§ **Activity**
Please reproduce the whole listing without altering anything.

§ **Records for the task**
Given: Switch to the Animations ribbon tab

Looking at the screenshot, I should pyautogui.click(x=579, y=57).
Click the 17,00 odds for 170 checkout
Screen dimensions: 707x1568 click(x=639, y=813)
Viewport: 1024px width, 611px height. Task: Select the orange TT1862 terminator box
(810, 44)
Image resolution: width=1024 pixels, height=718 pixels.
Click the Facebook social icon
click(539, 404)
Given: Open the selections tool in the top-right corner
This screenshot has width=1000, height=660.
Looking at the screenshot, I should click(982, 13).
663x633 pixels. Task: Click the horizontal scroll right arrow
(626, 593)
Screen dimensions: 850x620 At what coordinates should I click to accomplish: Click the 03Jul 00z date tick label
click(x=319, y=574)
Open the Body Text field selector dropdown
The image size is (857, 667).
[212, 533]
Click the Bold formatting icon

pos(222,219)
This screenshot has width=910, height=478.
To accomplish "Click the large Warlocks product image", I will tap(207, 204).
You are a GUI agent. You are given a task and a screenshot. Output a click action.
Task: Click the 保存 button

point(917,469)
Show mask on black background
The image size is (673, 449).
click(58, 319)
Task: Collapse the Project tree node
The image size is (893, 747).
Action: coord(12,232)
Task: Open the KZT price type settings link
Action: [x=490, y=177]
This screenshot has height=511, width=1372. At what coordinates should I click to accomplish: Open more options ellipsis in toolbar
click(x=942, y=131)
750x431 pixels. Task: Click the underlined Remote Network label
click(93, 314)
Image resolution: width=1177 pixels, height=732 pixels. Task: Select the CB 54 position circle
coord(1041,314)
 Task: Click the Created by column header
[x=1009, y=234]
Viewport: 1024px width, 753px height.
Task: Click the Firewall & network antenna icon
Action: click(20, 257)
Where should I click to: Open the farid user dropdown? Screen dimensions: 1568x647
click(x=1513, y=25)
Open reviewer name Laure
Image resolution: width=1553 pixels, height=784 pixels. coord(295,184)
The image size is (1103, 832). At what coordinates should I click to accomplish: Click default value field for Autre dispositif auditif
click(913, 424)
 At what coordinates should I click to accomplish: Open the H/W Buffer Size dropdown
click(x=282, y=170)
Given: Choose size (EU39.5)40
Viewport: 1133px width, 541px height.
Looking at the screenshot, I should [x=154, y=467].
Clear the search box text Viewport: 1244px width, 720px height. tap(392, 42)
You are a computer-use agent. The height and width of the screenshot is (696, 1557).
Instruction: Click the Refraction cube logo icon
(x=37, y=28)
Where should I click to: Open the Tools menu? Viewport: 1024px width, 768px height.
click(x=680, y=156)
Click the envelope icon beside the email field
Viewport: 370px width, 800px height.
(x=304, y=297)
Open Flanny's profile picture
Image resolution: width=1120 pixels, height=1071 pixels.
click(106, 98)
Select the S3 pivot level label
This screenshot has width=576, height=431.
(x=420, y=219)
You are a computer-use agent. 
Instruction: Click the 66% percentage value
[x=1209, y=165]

§ **Exercise solution**
Given: Switch to the Animations ribbon tab

Looking at the screenshot, I should pyautogui.click(x=579, y=57).
Click the 17,00 odds for 170 checkout
Screen dimensions: 707x1568 click(x=639, y=813)
Viewport: 1024px width, 611px height. Task: Select the orange TT1862 terminator box
(810, 44)
Image resolution: width=1024 pixels, height=718 pixels.
Click the Facebook social icon
click(539, 404)
Given: Open the selections tool in the top-right corner
This screenshot has width=1000, height=660.
Looking at the screenshot, I should click(982, 13).
663x633 pixels. Task: Click the horizontal scroll right arrow
(626, 593)
Screen dimensions: 850x620 At what coordinates should I click to accomplish: Click the 03Jul 00z date tick label
click(x=319, y=574)
Open the Body Text field selector dropdown
The image size is (857, 667).
[212, 533]
Click the Bold formatting icon

pos(222,219)
This screenshot has width=910, height=478.
To accomplish "Click the large Warlocks product image", I will tap(207, 204).
You are a GUI agent. You are given a task and a screenshot. Output a click action.
Task: Click the 保存 button

point(917,469)
Show mask on black background
The image size is (673, 449).
click(58, 319)
Task: Collapse the Project tree node
The image size is (893, 747).
Action: coord(12,232)
Task: Open the KZT price type settings link
Action: [x=490, y=177]
This screenshot has height=511, width=1372. At what coordinates should I click to accomplish: Open more options ellipsis in toolbar
click(x=942, y=131)
750x431 pixels. Task: Click the underlined Remote Network label
click(93, 314)
Image resolution: width=1177 pixels, height=732 pixels. Task: Select the CB 54 position circle
coord(1041,314)
 Task: Click the Created by column header
[x=1009, y=234]
Viewport: 1024px width, 753px height.
Task: Click the Firewall & network antenna icon
Action: click(20, 257)
Where should I click to: Open the farid user dropdown? Screen dimensions: 1568x647
click(x=1513, y=25)
Open reviewer name Laure
Image resolution: width=1553 pixels, height=784 pixels. coord(295,184)
The image size is (1103, 832). At what coordinates should I click to accomplish: Click default value field for Autre dispositif auditif
click(913, 424)
 At what coordinates should I click to accomplish: Open the H/W Buffer Size dropdown
click(x=282, y=170)
Given: Choose size (EU39.5)40
Viewport: 1133px width, 541px height.
Looking at the screenshot, I should [x=154, y=467].
Clear the search box text Viewport: 1244px width, 720px height. tap(392, 42)
You are a computer-use agent. The height and width of the screenshot is (696, 1557).
Instruction: Click the Refraction cube logo icon
(x=37, y=28)
Where should I click to: Open the Tools menu? Viewport: 1024px width, 768px height.
click(x=680, y=156)
Click the envelope icon beside the email field
Viewport: 370px width, 800px height.
(x=304, y=297)
Open Flanny's profile picture
Image resolution: width=1120 pixels, height=1071 pixels.
click(106, 98)
Select the S3 pivot level label
This screenshot has width=576, height=431.
(x=420, y=219)
You are a computer-use agent. 
Instruction: Click the 66% percentage value
[x=1209, y=165]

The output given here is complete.